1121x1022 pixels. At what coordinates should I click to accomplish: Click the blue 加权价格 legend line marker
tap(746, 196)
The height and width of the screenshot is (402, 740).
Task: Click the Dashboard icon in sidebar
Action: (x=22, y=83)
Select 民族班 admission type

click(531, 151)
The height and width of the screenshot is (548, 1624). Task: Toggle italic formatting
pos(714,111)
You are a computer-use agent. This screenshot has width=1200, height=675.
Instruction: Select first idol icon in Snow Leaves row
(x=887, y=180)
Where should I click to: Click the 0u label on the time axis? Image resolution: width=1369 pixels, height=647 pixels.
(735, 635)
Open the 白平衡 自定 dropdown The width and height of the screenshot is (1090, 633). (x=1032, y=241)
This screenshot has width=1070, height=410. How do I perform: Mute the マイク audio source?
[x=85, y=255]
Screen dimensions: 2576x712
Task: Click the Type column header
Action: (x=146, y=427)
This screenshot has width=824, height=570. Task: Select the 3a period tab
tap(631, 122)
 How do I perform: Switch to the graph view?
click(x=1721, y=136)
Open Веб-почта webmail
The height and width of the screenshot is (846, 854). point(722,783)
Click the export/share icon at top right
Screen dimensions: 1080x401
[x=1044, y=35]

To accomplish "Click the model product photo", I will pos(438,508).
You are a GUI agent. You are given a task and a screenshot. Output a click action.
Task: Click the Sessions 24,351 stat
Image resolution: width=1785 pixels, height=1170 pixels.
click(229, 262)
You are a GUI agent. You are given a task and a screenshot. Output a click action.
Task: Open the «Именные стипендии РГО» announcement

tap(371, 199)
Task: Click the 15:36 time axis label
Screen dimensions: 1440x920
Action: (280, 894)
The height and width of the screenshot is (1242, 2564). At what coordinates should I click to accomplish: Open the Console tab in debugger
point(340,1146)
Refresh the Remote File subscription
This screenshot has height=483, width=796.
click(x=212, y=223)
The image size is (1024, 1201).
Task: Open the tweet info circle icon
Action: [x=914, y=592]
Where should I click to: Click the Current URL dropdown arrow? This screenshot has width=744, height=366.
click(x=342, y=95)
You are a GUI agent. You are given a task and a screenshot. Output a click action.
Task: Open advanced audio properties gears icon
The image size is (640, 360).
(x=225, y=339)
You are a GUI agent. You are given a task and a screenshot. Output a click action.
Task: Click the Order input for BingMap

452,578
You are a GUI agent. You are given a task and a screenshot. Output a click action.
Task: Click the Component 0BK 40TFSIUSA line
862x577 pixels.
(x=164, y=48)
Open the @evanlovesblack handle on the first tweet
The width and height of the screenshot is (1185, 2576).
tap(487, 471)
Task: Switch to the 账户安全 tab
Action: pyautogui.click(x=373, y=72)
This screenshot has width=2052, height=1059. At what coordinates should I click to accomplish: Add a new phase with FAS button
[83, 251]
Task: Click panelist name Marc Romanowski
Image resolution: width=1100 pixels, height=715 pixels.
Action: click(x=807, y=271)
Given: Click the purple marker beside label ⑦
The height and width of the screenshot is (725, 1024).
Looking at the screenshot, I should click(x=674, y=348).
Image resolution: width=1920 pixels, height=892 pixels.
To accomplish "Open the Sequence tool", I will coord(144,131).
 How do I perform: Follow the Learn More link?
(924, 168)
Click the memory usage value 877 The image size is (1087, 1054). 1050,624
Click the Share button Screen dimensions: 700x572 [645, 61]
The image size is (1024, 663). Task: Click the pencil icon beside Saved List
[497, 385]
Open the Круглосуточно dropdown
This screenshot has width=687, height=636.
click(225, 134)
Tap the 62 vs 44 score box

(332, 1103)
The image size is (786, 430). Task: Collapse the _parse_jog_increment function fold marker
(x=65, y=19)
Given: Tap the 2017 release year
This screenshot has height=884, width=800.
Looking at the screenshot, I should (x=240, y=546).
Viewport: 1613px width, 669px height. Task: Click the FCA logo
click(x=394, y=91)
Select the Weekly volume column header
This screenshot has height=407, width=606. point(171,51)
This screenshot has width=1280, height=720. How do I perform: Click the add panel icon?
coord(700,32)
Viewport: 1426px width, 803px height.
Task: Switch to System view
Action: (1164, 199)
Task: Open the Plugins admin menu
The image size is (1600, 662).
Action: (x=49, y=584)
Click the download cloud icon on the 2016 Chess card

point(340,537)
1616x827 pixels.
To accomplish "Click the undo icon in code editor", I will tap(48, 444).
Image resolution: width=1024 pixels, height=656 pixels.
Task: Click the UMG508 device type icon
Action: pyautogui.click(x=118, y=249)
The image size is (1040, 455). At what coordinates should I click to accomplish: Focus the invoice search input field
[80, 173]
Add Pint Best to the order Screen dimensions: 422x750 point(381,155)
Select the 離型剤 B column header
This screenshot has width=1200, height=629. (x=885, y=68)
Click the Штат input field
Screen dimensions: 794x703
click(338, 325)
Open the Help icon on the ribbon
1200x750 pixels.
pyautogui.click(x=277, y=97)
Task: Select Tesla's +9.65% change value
——
◆ **Problem requirements**:
Scan the material above and copy every line that holds the string "value".

◆ **Exercise output**:
Click the memory usage value 877 The image size is (1087, 1054). 1050,624
Task: Select Tesla's +9.65% change value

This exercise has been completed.